Although Anthony Albanese was the first sitting Prime Minister to march in a mardi gras, Turnbull ran on making so-called gay marriage legal in Australia during his 2016 federal election campaign and supported the idea during his time in office through a plebiscite. This plebiscite ended up costing an estimated $525 million instead of the $160 million initial estimate.

That bushfire holiday (2020)

This one hurts too much to look back on that it’s even laughable that a prime minister could act this way, but we all remember that during the Black Summer bushfires of 2020 where Liberal Party PM Scott Morrison took a secret holiday to Hawaii while the country he was in charge of burnt to a crisp. This indifference no doubt played its role in the public’s disgust and subsequent turning away from the Liberals, which was coupled with budget cuts for bushfire prevention by the NSW Liberal government, and a general lack of readiness in the face of a major natural disaster.

Do they actually support free speech?
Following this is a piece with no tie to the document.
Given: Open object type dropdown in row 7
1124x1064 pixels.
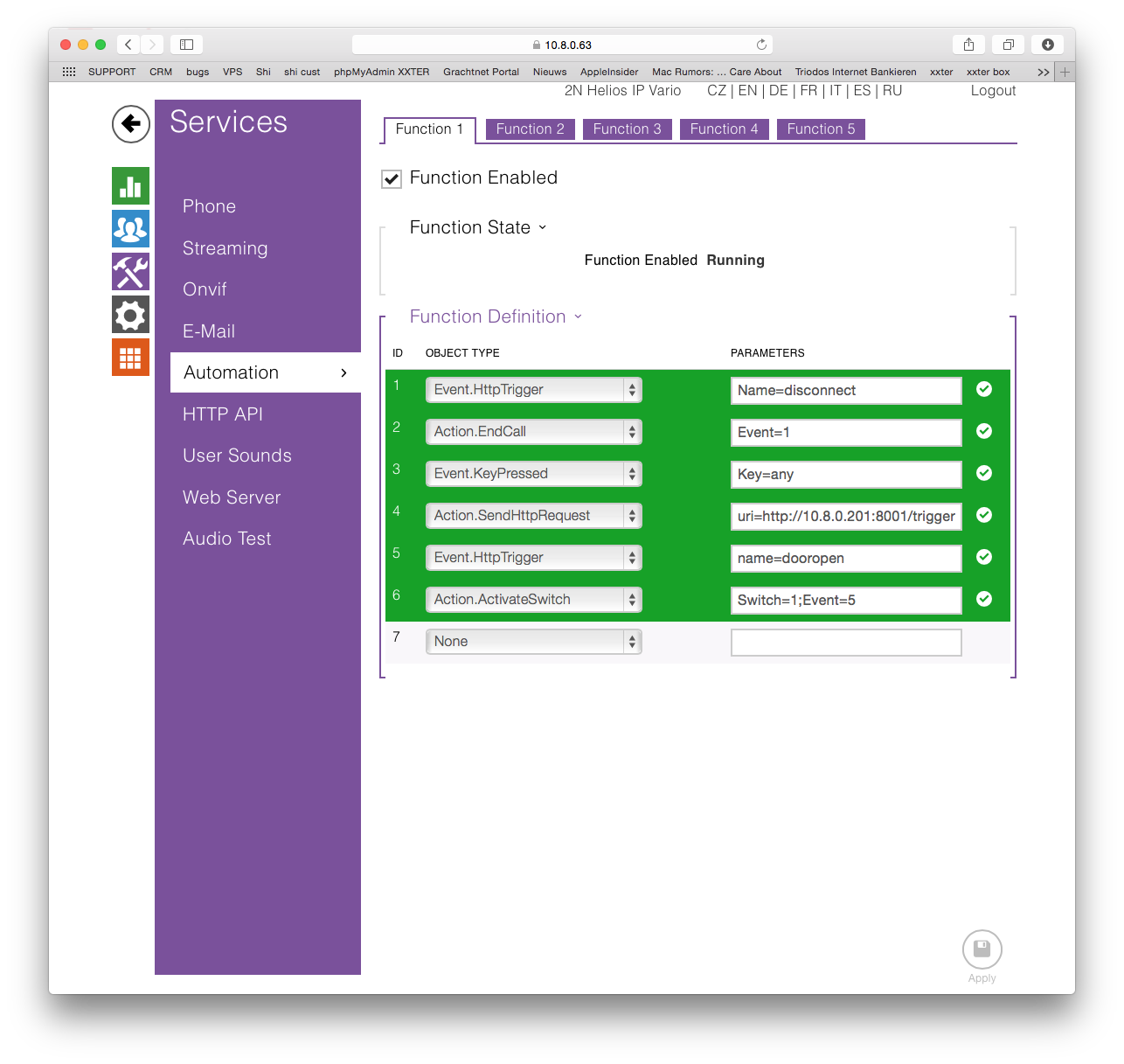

No.

The Liberal Party likes to promote themselves as the party of free speech, but their track record is full of contradictions. Both major parties will happily side with the Jewish community and multiculturalism at the expense of your right to speak your mind freely, because to them, criticising multiculturalism is hateful. This public image was shattered when not only did they refuse to repeal hate speech laws in NSW, but even supported strengthening such laws. In 2021 under Morrison, the party even adopted the IHRA definition of anti-Semitism aimed to address anti-Semitism online and on university campuses – two important places we should be allowed to speak our minds. A party that doesn’t hold an absolute stance on the issue doesn’t actually support freedom of speech.

Today and beyond

This takes us to this year’s election cycle, with Peter Dutton losing to Albanese and failing to retain his seat of Dickson.

It’s no wonder he didn’t get elected, given his constant backflipping on his stances and not really having a worldview that informs his politics. I won’t dwell on this year’s election, given there have already been some great pieces written on this site covering it, but fundamentally we must remember this election as one that wasn’t a Labor party victory, but rather a rejection of the Liberals.

If and when the Liberal Party disbands, and I hope it does, we must remember it as being one of the most self-destructive forces Australia has seen, one that opposes every value we right-wingers and nationalists hold. They are the party of questionable and short-sighted decisions who wants this country to be brown, disarmed, poor, without futureproofed infrastructure, gay, prone to natural disasters and without free speech.

I am hopeful for the future of the Australian right-wing, as given the trajectory the Liberals are on, there will be a power vacuum that will open in their absence. We just need to ensure that gap is filled with nationalists.